Use SGE cluster array job for inference¶
To speed up the inference, the neuralmonkey-run
binary provides the
--grid
option, which can be used when running the program as a SGE array
job.
The run
script make use of the SGE_TASK_ID
and SGE_TASK_STEPSIZE
environment variables that are set in each computing node of the array job.
If the --grid
option is supplied and these variables are present, it runs
the inference only on a subset of the dataset, specified by the variables.
Consider this example test_data.ini
:
[main]
test_datasets=[<dataset>]
variables=["path/to/variables.data"]
[dataset]
class=dataset.load_dataset_from_files
s_source="data/source.en"
s_target_out="out/target.de"
If we want to run a model configured in model.ini
on this dataset, we can
do:
neuralmonkey-run model.ini test_data.ini
And the program executes the model on the dataset loaded from
data/source.en
and stores the results in out/target.de
.
If the source file is large or if you use a slow inference method (such as beam
search), you may want to split the source file into smaller parts and execute
the model on all of them in parallel. If you have access to a SGE cluster, you
don’t have to do it manually - just create an array job and supply the
--grid
option to the program. Now, suppose that the source file contains
100,000 sentences and you want to split it to 100 parts and run it on
cluster. To accomplish this, just run:
qsub <qsub_options> -t 1-100000:1000 -b y \
"neuralmonkey-run --grid model.ini test_data.ini"

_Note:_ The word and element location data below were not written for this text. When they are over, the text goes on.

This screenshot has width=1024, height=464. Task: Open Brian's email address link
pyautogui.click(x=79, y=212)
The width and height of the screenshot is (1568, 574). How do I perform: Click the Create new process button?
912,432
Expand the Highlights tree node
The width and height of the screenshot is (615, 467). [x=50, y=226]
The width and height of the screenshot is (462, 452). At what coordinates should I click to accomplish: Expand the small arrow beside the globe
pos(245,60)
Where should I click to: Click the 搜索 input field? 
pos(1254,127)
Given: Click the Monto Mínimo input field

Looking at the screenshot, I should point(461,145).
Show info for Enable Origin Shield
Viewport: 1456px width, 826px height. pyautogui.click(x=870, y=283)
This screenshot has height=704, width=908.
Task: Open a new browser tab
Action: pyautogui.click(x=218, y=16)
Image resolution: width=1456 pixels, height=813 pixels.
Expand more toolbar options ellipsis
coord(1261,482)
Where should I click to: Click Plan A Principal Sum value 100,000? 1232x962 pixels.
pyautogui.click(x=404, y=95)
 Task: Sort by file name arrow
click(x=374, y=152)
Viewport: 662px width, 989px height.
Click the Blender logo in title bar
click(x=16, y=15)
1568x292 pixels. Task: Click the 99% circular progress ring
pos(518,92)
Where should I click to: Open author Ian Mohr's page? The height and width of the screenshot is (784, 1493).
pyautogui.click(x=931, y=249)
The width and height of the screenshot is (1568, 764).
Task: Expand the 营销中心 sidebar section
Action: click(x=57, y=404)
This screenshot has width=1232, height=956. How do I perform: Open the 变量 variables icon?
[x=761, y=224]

This will submit 100 jobs to your cluster. Each job will use its
SGE_TASK_ID
and SGE_TASK_STEPSIZE
parameters to determine its part of
the data to process. It then runs the inference only on the subset of the
dataset and stores the result in a suffixed file.
For example, if the SGE_TASK_ID
is 3, the SGE_TASK_STEPSIZE
is 100, and
the --grid
option is specified, the inference will be run on lines 201 to
300 of the file data/source.en
and the output will be written to
out/target.de.0000000200
.
After all the jobs are finished, you just need to manually run:
cat out/target.de.* > out/target.de
and delete the intermediate files. (Careful when your file has more than 10^10 lines - you need to concatenate the intermediate files in the right order!)